Лейтенант застучал по клавиатуре.
— Объект «Антиквар» вышел на связь в момент наивысшего психоэмоционального напряжения объекта «LaraPlaysHorror». Сообщение содержит, предположительно, кодовые слова. «Валерьянка» — приказ успокоиться, затаиться. «Кирпичи»...
— Погоди, — прервал его Орлов. Он вслушивался в эфир. Лара, ободренная донатом, перестала убегать. Она развернулась и побежала на монстра с каким-то ржавым скальпелем.
— Ну все, уродец! — кричала она. — Это тебе за мои нервы! И за донат от Antiquus!
— Петренко, пиши, — сказал Орлов, и в его голосе появились стальные нотки аналитика, который нащупал «закономерность». — «Кирпичи» — это не материал. Это сленговое обозначение крайней степени испуга. Но в данном контексте... он как бы платит ей за ее страх. Покупает ее эмоции.
— Зачем, Виктор Степаныч? — не понял Петренко.
— А я почем знаю? — огрызнулся Орлов. — Может, это новый вид психологического воздействия. Он доводит ее до истерики, а потом «спасает» донатом, формируя у нее зависимость. Эмоциональные качели. Классика вербовки. Пиши: «...объект „Антиквар“ использует тактику 'эмоционального контраста' для укрепления своего влияния на объект 'LaraPlaysHorror'. Финансовое поощрение актов демонстративного ужаса может являться методом тренировки или проверки стрессоустойчивости агента перед реальными операциями».
Петренко с восхищением смотрел на начальника.
— Гениально, товарищ майор!
Орлов ничего не ответил. Он чувствовал себя грязным. Он брал простой, пусть и странный, человеческий поступок и превращал его в зловещую схему. Но Зубов требовал схем. И Орлов давал ему их.

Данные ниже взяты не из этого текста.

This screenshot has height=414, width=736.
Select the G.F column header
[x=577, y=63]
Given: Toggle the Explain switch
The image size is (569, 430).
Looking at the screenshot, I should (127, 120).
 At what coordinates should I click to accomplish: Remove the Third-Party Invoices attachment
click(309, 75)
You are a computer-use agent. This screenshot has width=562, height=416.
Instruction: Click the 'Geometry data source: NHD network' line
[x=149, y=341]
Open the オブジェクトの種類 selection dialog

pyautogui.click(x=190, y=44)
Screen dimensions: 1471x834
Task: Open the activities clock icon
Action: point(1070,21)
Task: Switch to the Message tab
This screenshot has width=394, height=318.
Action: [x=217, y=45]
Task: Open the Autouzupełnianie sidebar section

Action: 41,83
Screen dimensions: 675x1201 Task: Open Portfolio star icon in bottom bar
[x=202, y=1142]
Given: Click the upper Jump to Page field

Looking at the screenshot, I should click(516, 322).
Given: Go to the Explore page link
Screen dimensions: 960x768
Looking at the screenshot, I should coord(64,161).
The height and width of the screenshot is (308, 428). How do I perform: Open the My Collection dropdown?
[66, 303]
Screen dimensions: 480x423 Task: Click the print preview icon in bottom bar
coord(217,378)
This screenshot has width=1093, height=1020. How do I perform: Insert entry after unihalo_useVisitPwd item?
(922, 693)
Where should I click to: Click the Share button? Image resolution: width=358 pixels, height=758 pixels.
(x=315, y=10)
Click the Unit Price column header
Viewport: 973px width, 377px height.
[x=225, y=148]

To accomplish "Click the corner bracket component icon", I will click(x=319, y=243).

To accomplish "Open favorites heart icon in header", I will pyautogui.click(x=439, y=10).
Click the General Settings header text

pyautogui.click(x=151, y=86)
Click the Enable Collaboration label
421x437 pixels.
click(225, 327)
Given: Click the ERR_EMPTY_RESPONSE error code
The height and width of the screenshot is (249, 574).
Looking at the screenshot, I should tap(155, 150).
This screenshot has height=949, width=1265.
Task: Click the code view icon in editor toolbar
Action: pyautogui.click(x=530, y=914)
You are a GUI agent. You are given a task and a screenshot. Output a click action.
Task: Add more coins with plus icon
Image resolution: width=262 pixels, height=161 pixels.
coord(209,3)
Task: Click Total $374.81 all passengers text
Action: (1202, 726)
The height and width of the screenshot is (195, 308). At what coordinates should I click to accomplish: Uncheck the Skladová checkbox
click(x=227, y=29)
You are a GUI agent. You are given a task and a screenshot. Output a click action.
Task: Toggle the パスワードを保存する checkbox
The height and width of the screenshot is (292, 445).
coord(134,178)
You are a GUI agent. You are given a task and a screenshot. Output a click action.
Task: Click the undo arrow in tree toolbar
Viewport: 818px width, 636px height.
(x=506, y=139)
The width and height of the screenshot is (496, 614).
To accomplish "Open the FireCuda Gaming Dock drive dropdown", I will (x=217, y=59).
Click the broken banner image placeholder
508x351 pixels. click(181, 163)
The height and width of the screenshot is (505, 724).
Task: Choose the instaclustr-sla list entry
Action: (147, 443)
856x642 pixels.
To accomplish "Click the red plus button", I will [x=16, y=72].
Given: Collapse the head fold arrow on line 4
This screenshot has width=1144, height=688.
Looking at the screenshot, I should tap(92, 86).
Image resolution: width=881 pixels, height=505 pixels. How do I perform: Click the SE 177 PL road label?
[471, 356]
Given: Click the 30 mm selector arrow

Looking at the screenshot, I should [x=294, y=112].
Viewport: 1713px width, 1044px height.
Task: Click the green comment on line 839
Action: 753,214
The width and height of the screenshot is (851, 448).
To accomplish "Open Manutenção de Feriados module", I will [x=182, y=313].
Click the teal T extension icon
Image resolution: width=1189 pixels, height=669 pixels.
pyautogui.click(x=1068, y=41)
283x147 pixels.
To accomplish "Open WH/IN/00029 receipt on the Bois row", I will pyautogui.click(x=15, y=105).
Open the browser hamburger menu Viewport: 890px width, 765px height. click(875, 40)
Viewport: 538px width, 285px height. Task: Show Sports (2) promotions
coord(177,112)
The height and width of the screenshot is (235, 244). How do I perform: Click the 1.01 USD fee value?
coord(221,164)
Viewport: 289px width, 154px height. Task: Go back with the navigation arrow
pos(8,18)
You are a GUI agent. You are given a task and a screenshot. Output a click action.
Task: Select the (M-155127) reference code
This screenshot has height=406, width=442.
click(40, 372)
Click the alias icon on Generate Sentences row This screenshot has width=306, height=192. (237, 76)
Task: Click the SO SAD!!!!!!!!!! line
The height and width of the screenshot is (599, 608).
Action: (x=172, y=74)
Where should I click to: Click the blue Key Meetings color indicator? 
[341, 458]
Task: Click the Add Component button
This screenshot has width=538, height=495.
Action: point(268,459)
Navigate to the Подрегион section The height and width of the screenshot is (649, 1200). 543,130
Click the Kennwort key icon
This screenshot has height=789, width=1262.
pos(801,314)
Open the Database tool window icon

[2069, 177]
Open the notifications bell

В наушниках снова раздался рев монстра и запредельный визг Ларисы, которая, судя по всему, проиграла. Орлов сорвал их с головы. В ушах звенело.
— Все, хватит на сегодня, — сказал он Петренко. — Сворачиваемся.
— Но стрим еще идет...
— А мое терпение — нет, — отрезал Орлов. — Пиши в итоговом рапорте: «В ходе мониторинга зафиксирован акт финансирования и передачи, предположительно, кодированного сообщения... Содержание и контекст указывают на возможную попытку психологической манипуляции... Рекомендуется ограничить дальнейшее прослушивание трансляций в прямом эфире в связи с акустической агрессивностью контента, представляющей прямой риск для слуха и психоэмоциональной стабильности оперативного состава».
Петренко послушно запечатал.
Орлов откинулся на сиденье и закрыл глаза. Он думал об «Антикваре», который сейчас спокойно сидит дома, в тишине. И о себе, запертом в этой консервной банке, вынужденном слушать чужие вопли и искать в них государственную измену. И впервые за вечер ему стало по-настояшему страшно. Не от монстров на экране. А от своей работы. Она превращала его в параноика, который видел заговоры в донатах на валерьянку. И самое ужасное было в том, что у него это, кажется, неплохо получалось.